Résultats secondaires et mortalité
Le contrôle intensif de la PAS réduisait le risque d’AVC de 33 % (RR, 0,67 ; IC 95 %, 0,46–0,97 ; P = 0,03) et de SCA de 32 % (RR, 0,68 ; IC 95 %, 0,49–0,96 ; P = 0,03). Aucune différence significative n’a été observée pour la mortalité cardiovasculaire (RR, 0,82 ; IC 95 %, 0,44–1,52 ; P = 0,52) ou toute cause (RR, 1,10 ; IC 95 %, 0,78–1,57 ; P = 0,58).
Les analyses de sous-groupes sur la mortalité n’ont pas montré de schéma cohérent. Par exemple, dans non-HDL-C1, le traitement intensif était associé à une mortalité toute cause plus élevée (RR, 2,05 ; IC 95 %, 1,07–3,90 ; P = 0,03), attribuée à des causes non cardiovasculaires (ex. cancers) plutôt qu’à un effet direct du traitement.
Associations en J entre les lipides et les résultats
Les splines cubiques ont révélé une relation en J entre le LDL-C/non-HDL-C initial et le risque d’événements primaires. Le risque minimal était observé à LDL-C ≈2,8 mmol/L et non-HDL-C ≈3,6 mmol/L, avec une augmentation aux extrêmes inférieurs et supérieurs. Cette association non linéaire persistait après ajustement, suggérant que l’hypo- et l’hypercholestérolémie pourraient affecter la santé cardiovasculaire chez les hypertendus.
Implications mécanistiques et cliniques
L’élévation du LDL-C et du non-HDL-C sont des facteurs de risque établis d’athérosclérose et d’hypertension. Les mécanismes proposés incluent le dysfonctionnement endothélial, le stress oxydatif et l’activation du système rénine-angiotensine. Malgré ces interactions, l’étude montre que l’abaissement intensif de la PA reste efficace dans toutes les strates lipidiques. Cela renforce l’universalité des cibles intensives de PAS (<130 mmHg) chez les patients âgés hypertendus, indépendamment des niveaux de cholestérol initiaux.
L’absence d’interaction suggère que les hypolipidémiants (ex. statines) et le contrôle de la PA agissent de manière indépendante. Cependant, seulement 4 à 6 % des participants recevaient des statines, soulignant des lacunes potentielles dans la gestion lipidique.
Forces et limites
Les forces incluent la taille de l’échantillon, la rigueur méthodologique et l’ajustement complet des facteurs confondants. Les limites principales sont :
- Nature post hoc : Analyse exploratoire nécessitant une validation prospective.
- Utilisation limitée des statines : Potentielle atténuation des interactions.

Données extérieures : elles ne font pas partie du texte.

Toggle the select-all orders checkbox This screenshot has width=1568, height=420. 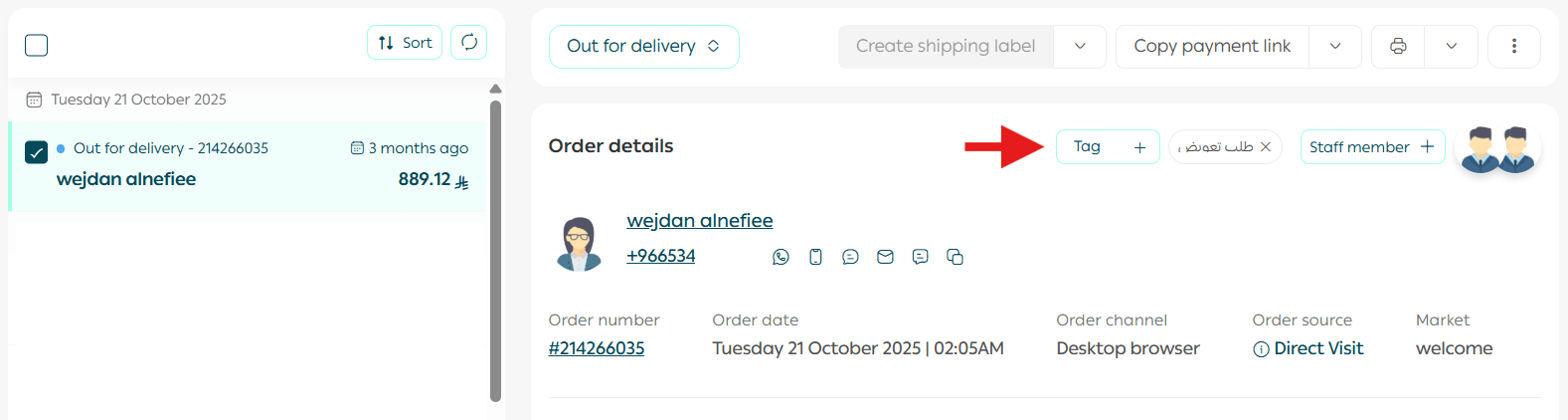point(37,46)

- Population chinoise : Limite la généralisation à d’autres groupes ethniques.
- Nombre d’événements : Faible puissance pour les analyses de mortalité.
Conclusion
Cette analyse secondaire de l’essai STEP montre que le contrôle intensif de la PAS réduit les événements cardiovasculaires chez les patients hypertendus âgés, quels que soient leurs niveaux initiaux de LDL-C ou de non-HDL-C. Bien que des concentrations lipidiques élevées augmentent indépendamment le risque cardiovasculaire, elles ne modulent pas les bénéfices du contrôle intensif de la PA. Ces résultats soutiennent l’application large des cibles intensives de PA dans cette population, associée à une gestion optimale des lipides pour réduire le risque résiduel. Des études futures devraient explorer les effets combinés des hypolipidémiants et du contrôle intensif de la PA dans des populations diversifiées.